#### Passage given
+ + + + + + +
When children start learning an instrument they are still growing. We want to make sure that playing an instrument has no effect on the development of the child but also that the child feels no pain as a result of playing.

If everything is at ease, the music will flow much more naturally!

So with this in mind, I want to share some tips for looking after your child’s posture and physical wellbeing whilst playing an instrument, but hopefully some of these ideas can be used throughout all areas of their life. The tips for sitting at the piano can be transferred to the computer and the heavy cases can also apply to heavy school bags!

Sitting at the piano

Sitting comfortably at the piano is so important, especially as the piano is so huge compared to the size of children. Your child should be sitting at a distance from the piano where their hands can reach comfortably. The chair or stool they sit on needs to be at a height where, similarly, the hands don’t stretch to reach the piano (if it’s too high there will be tension in the arms and if it’s too low the shoulders will start to droop.)

What you can do:

  • Make sure that you have a stool that is the correct height for your child. If you have multiple children learning piano then adjustable stools are fantastic. Otherwise think about improvising with cushions or books to get the right height. This also applies to drum kit players!
+ + + + + + +
#### To be done
According to the posture passage, what happens when a child's piano stool is too low? Answer using only the posture passage.
+ + + + + + +
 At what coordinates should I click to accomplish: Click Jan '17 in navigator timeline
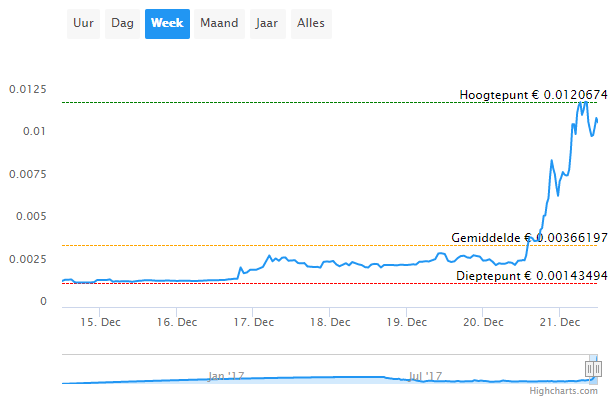tap(226, 376)
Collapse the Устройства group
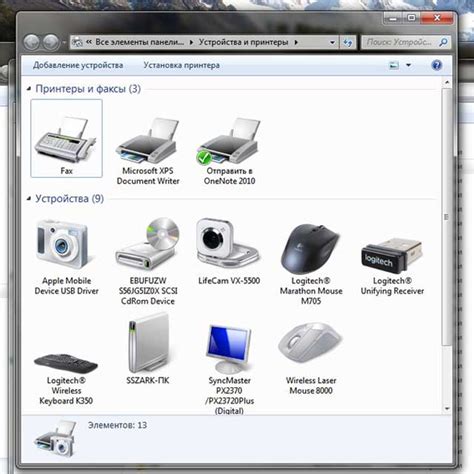Screen dimensions: 474x474 (x=29, y=199)
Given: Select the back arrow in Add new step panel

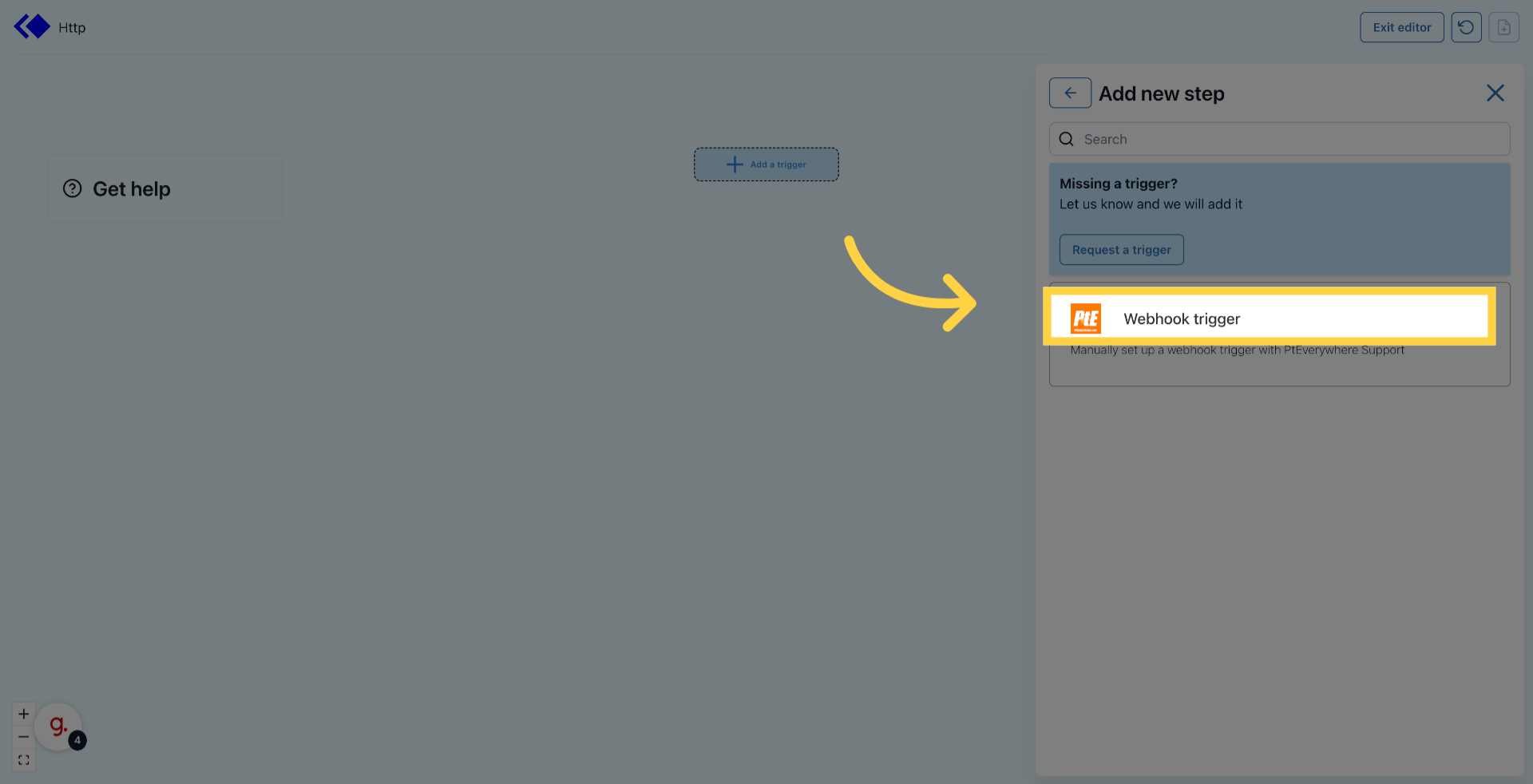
+ + + + + + +
#### Task solution
The shoulders start to droop.